I hope you are having fun, my conunty is small in size but big in heart.
Un abrazo grande de mi parte a todos los Uruguayos!!!
P.S. Sorry if my English is incorrect, I am still learning!!!!

Wally said...

Charrua- thank you for your post. I have to laugh, though. I don't think Uruguayos are sad, but they don't smile too much. And then I looked up Jaime Roos and the first song I found was Carbon y Sal. Then I looked up Alfredo ZitarrosaI with Adagio a mi Pais and I laughed. I think this was a chiste, no? Both of those singers are not very happy. So good joke.

Many of our friends, though are very happy and smile a lot.

Seamus said...

Denise, you and Wally did the right thing taking retirement at 62. I get my first check in a few days. You gotta do the math. When you do, you find that if you take retirement at 65 or 70, you do get a bigger check. And you do soon get more money in total. But when you ask the question, "Soon enough?", the answer is that you break even in the year you are expected to die according to Social Security's own longevity tables. On the average (note, that's on the average, not a specific case) no one gets the 'More Money'. That would be a wash, but when you consider the improvement in quality of life the earlier money makes, unless you have NO need whatsoever for the money, it is NOT a good idea to take later retirement IMHO.

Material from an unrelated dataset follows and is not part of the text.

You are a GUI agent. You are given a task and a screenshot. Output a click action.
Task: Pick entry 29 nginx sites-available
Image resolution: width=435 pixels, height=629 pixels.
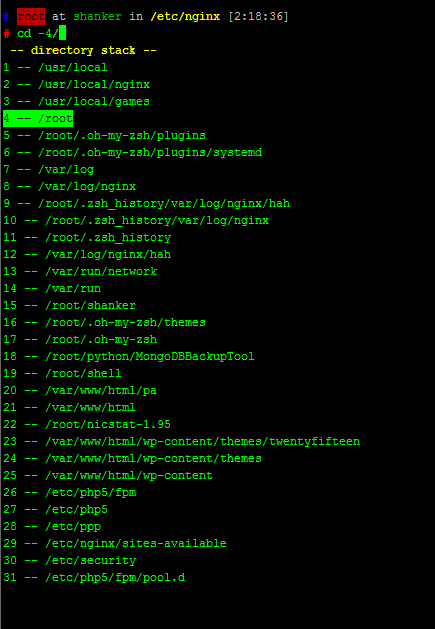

And as to finding a comfortable retirement in another country, I won't EVEN get started on statistics showing where the US is behind many 3rd world countries (Just Google the US infant mortality rate if you doubt), or the parallels between the US today and Germany in 1939. The US is my homeland and I love it, but this isn't the US some of us were hoping for in the '60s. If giving the garbage men, mail men, gardeners, grocery delivery boys, the 10 different guys who watch your car when you park in different places, the 3 guys who wash your windshield at various corners, the large lady who cleans the house once a month and the small lady who cleans the house once a week, a tip of USD$5 or $10 once a year (about $200, or about USD$16.50/month divided among all those people), I can live with that. I like it when the people I depend on smile when they see me coming.